For more electrical applications, especially when installing underground cables, think railway electrification. This industry trend has doubtless come to stay, with many railway companies adopting the approach.
Over the years, underground cables have replaced overhead powering lines. Solid cables and pipe-type cables like Macs Pipes offer superior insulation, enhanced durability, and more resistance to fire hazards.
2. Entrance Facilities
All structured cabling systems come with an entrance that loops the internal and external connections in a building. One of the equipments you’ll see at the entrance is network demarcation points. There’s also the link between where a public telecommunications firm’s network ends and where the receiving company’s network begins.
Additionally, the entrance includes connecting devices, cables, protective equipment, and other tools required when linking a public or private network provider.
For railway cabling, signaling cables play a crucial role in guaranteeing the smooth running of the network. A structured cabling system would ensure uninterrupted transmission of signals between all trackside communication equipment.
Furthermore, sectionalizing switches guarantee the reliable functionality of all electrical and communication hardware.

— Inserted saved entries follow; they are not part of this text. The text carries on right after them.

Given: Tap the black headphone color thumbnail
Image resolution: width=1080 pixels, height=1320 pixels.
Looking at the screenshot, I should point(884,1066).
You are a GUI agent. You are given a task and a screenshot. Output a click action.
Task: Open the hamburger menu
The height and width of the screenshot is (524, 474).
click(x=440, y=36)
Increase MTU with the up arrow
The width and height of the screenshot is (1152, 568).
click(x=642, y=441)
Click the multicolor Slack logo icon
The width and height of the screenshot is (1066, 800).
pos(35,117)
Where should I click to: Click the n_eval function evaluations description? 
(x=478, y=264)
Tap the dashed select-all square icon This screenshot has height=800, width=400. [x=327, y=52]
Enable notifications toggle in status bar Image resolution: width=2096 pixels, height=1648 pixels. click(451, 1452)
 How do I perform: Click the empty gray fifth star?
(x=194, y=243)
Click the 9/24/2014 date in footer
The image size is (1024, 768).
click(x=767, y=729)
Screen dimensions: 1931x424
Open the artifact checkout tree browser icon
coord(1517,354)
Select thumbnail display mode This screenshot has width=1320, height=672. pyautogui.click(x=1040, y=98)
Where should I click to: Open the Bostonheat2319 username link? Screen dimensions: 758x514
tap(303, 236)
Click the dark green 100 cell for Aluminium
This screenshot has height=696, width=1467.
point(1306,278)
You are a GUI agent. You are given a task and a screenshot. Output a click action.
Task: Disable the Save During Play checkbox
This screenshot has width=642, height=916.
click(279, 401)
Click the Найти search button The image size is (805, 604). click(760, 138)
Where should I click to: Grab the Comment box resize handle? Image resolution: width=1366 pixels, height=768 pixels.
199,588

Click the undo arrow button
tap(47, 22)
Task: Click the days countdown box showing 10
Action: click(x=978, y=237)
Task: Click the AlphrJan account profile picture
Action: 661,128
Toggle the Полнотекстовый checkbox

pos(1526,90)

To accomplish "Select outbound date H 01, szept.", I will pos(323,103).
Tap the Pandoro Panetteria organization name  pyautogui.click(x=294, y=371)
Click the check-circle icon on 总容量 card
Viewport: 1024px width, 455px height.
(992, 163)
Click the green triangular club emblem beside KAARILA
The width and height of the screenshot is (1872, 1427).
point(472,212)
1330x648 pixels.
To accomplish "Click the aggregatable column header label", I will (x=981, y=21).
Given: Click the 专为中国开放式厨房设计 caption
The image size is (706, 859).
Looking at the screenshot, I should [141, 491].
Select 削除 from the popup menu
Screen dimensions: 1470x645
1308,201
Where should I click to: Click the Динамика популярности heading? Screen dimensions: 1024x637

These switches are great for both commercial and transit operations.
Both bolted pressure and knife-blade designs work to disconnect from remote locations safely. You can also use SCADA systems to allow for remote operations and round-the-clock monitoring.
3. Backbone Cabling
Backbone Cabling is also known as vertical cabling. It involves the creation of connections between different compartments in the structured cabling system. This means that the entrance facility, equipment room, and network provider all need the backbone cabling system’s connection to function optimally.
Due to its crucial function, a backbone cable usually spans a significant amount of space in any structured cabling building. Backbone cabling sometimes runs through buildings, across floors, or covers significant distances within the same floor.
Usually, backbone cabling requires a long UTP, Coaxial, STP, or fiber-optic cable that measures not more than 100ft. These cable sets must also meet the cabling requirements of the ANSI/TIA. Only fire-resistive cable systems should be used for backbone cabling.
4. Horizontal Cabling
Horizontal cabling caters to the telecommunication resources in your workstation. This type of cabling connects telecommunication rooms to specific outlets on the floors. The cables span from the telecommunication outlet to the telecommunication enclosure (TE) or room (TR).
It generally follows a star pattern, as shown below, connecting each work area to the main telecommunication room. This pattern is flexible to work with, as all the cables stem from the same location.
The Horizontal cabling system usually includes a horizontal cable, a telecommunications outlet, mechanical terminations, patch cords, and, optionally, a consolidation point.
5. Work Stations
The workstation is where the end user’s equipment connects to the horizontal cabling system outlets. As the name implies, this is where you set up the network and all communications between other components.
Using at least two power outlets, patch cables, and communication outlets, the workstation connects users with the network available within the building. It’s also the area that powers all the devices, computers, laptops, and any other hardware required for work.
Structured cabling systems are more than just the present-day solution to enhanced connectivity. For now, it’s one of the best industry-leading approaches to controlling voice, data, video, and communication systems at large.
As mentioned above, the major sub-units of this cabling system are the equipment room, entrance facilities, backbone cabling, horizontal cabling, and the workstation.